Sou descendente de emigrantes, de um lado da emigração para o Brasil no início do século XX. Do outro, pela emigração para França nos anos 60. O meu avô materno chegou a viver na Bidonville em Paris até conseguir construir a casa e trazer a família para morar consigo. Casei com uma ex-emigrante e parte substancial da nossa família alargada vive no estrangeiro. E trabalho com pessoas de todo o mundo. Ou seja, a emigração faz parte da minha vida.

Portugal sempre foi um país de emigração. O nosso défice populacional há muito que preocupa. Uma sociedade envelhecida, baixa taxa de natalidade e um êxodo de jovens que procuram melhores condições de vida e mais realização profissional. Por isso, precisamos de mais população, sendo a imigração a solução rápida. Mas precisamos de políticas de imigração e uma estratégia para que o resultado do influxo populacional seja positivo.

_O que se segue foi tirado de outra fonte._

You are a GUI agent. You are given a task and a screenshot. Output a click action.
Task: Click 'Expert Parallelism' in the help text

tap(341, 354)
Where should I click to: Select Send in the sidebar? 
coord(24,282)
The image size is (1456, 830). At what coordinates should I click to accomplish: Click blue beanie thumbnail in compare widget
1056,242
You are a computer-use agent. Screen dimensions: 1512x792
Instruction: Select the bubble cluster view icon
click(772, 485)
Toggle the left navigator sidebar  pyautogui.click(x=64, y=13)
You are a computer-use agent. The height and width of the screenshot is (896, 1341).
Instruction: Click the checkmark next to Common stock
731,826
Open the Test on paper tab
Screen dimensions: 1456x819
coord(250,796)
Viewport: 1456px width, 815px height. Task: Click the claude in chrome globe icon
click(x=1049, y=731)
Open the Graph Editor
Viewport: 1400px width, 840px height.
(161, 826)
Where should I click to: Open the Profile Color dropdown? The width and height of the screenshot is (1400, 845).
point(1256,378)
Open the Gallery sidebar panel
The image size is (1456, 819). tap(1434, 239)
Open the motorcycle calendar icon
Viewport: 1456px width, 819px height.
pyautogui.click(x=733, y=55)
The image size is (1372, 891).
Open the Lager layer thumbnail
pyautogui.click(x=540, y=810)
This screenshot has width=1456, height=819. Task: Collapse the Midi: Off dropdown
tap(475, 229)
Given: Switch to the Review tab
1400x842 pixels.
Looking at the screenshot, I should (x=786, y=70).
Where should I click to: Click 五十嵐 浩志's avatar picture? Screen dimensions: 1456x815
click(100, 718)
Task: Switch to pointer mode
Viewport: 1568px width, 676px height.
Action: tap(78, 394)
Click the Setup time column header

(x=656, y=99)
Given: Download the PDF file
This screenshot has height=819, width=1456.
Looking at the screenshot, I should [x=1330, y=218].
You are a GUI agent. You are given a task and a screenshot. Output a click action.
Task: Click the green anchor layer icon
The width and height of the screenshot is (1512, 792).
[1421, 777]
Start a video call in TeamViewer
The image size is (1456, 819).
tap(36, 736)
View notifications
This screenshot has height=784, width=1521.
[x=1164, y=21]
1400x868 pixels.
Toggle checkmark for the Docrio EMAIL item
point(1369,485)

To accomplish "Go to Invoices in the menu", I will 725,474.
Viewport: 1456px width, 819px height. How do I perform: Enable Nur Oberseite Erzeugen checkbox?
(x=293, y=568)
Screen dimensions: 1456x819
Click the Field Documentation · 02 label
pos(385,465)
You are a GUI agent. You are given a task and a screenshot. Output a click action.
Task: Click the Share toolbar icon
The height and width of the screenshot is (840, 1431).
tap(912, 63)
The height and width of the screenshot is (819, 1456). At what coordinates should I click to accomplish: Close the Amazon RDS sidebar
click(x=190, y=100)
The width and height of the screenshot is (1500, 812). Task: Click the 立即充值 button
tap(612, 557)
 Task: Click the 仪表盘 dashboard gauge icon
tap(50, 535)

Sabendo que precisamos de muitos imigrantes. O estranho é não nos termos preparamos para isso, desconsiderando os impactos sociais que resultam das rápidas migrações, especialmente ao nível das percepções. Somos um povo com fama de saber receber, mas provavelmente, mais abertos a uns do que a outros. Talvez a herança da pobreza e atraso económico crónico nos definam. Os estrangeiros que trazem riqueza são bem-vindos, os outros, com quem a temos de partilhar, apesar de a ajudarem a criar, têm outro tratamento.

Há uma percepção, tendencialmente anedótica, de que Portugal foi invadido por estrangeiros, especialmente brasileiros. Segundo os dados oficiais, eram menos de 300.000 em 2022, sensivelmente menos de 3% da população. Ou seja, talvez bem menos do que pensássemos, fruto do enviesamento de vivermos em sociedades monoculturas. Talvez sejam mais extrovertidos do que outras nacionalidades, devido aos diferentes hábitos culturais que podem gerar choques. Isto está a criar uma percepção que começa a ser verbalizada nos discursos. É cada vez mais comum expressar preocupação pela percepção de descontrolo, situações de conflito e choque na convivência com os recém-chegados.

Quando os recursos ficam em causa, as nossas fragilidades alimentam ainda mais a xenofobia. Falta de médicos de família, de creches, jardins-de-infância e as escolas associadas às zonas de residência que ficam sem vagas. Inevitavelmente, quando entrarem os estrangeiros e os portugueses ficarem de fora, o sentimento de descontentamento vai crescer e a xenofobia consolidada, pois passamos a ter exemplos para a invocar. Os casos concretos de escassez, até da própria habitação, vão alimentar a percepção de invasão e perda de qualidade de vida associada a uma partilha forçada. Uma percepção que pode ser falsa, mas que se for suportada por histórias reais pontuais, se torna numa convicção. E pessoas convictas, mesmo sem fundamentação absoluta, são capazes de tudo.

Sabíamos que precisávamos de atrair imigrantes, especialmente porque falhámos noutras políticas. Sabemos que as migrações e o multiculturalismo podem gerar problemas, especialmente quando não temos um plano de distribuição de recursos, de mediação cultural e para lidar com as percepções. Mas continuamos a ignorar o problema, sem saber realmente receber, enquanto a xenofobia se vai normalizando.»